谷は南アらしい鬱蒼とした森林に光をさえぎられ、磨かれた黒い岩が鈍く光っている。全体的に暗く陰惨な感じで、早くも悪渓の雰囲気を演出している。
【ゴルジュA】
短め。思ったより細い渓だが水勢は強い。今回、3人ともアクアステルスだったけど、ここの磨かれた岩は思いのほかよく滑る。側壁をヘツリ気味に進み、倒木を利用して滝を越えたり、巨石をボルダーチックなムーブで越えたりと、まずはしょっぱめのウォーミングアップが続く。
これで水量が少ないとなると、通常の水位だとどんな困難な遡行になる事やら。
【ゴルジュB】
前半は低いながらも直登不可能な滝が続く。ツルツル岩を空荷トラバースしたり、巻いては懸垂で降りるもロープさばきでバンバン石は落ち、一筋縄にはいかない。

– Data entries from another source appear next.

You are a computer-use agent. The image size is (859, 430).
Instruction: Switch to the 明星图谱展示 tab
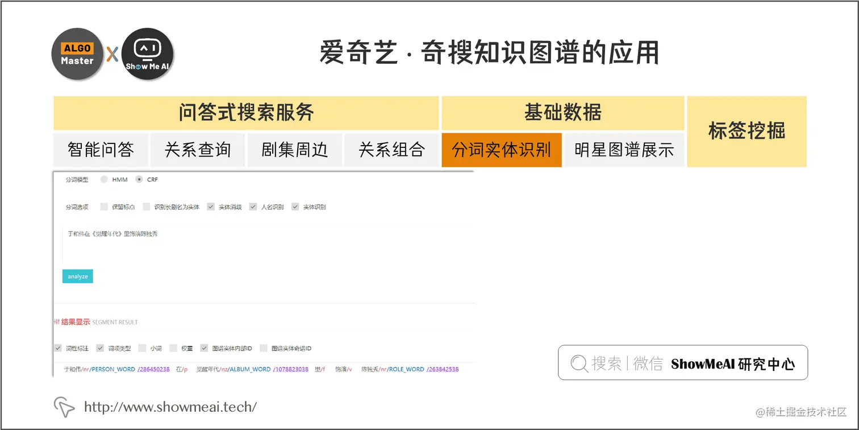pyautogui.click(x=623, y=150)
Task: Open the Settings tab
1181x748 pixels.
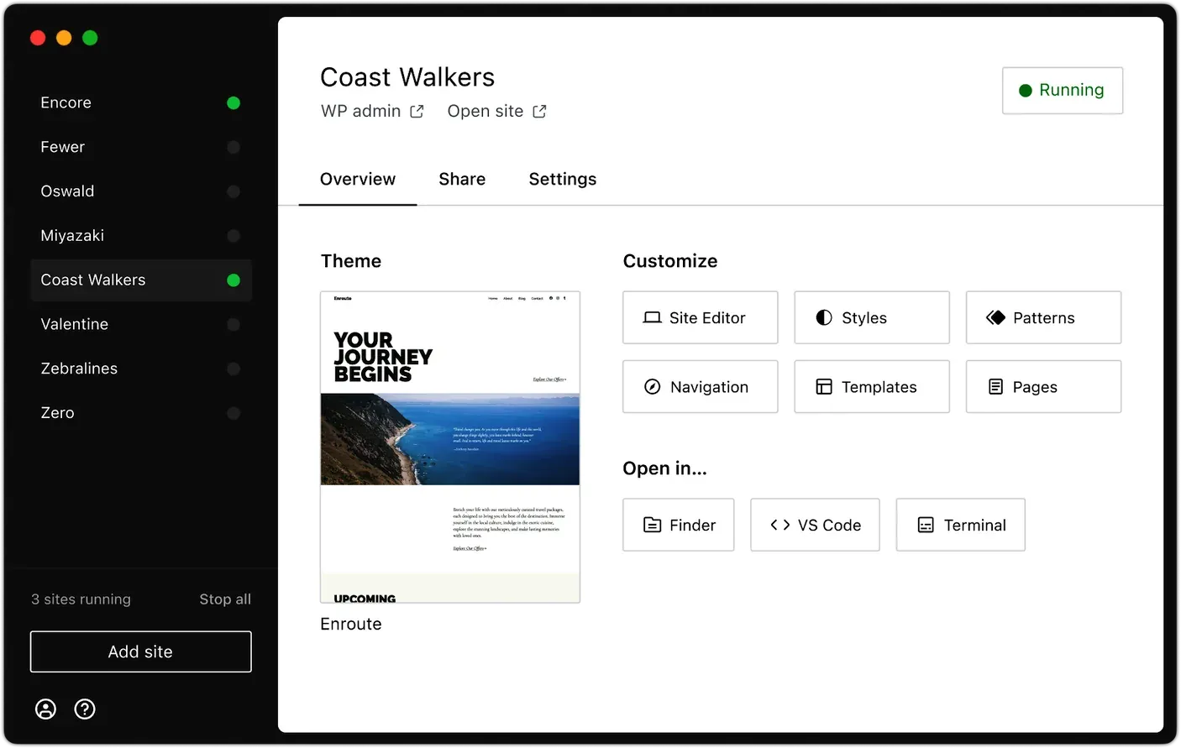Action: tap(562, 179)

片側ハングのトイ状ゴルジュなど、正面突破は出来ない箇所が多いが、側壁登攀は快適。
【ゴルジュC】
そろそろ本番。渓相は厳しい表情になってくる。滝が連続し、へつる、またぐ、突っ込むといった感じの激流突破系。ゴルジュ出口には支流戸間ノ滝沢、沖ノ滝沢が100m滝を落とし圧巻。
【ゴルジュD】
ヒョングリ滝くぐりからスタート。冷たいシャワーをたらふく浴びて、滝を越えると何だか生臭い。と、そこには鹿の屍。
こんな不快なところは早く立ち去りたいが、目の前は登れない滝。ロープを出し側壁をトラバースして滝上へ。天久がリードを買って出るが、実は早く死体から離れたかっただけ。だって臭いんだもん。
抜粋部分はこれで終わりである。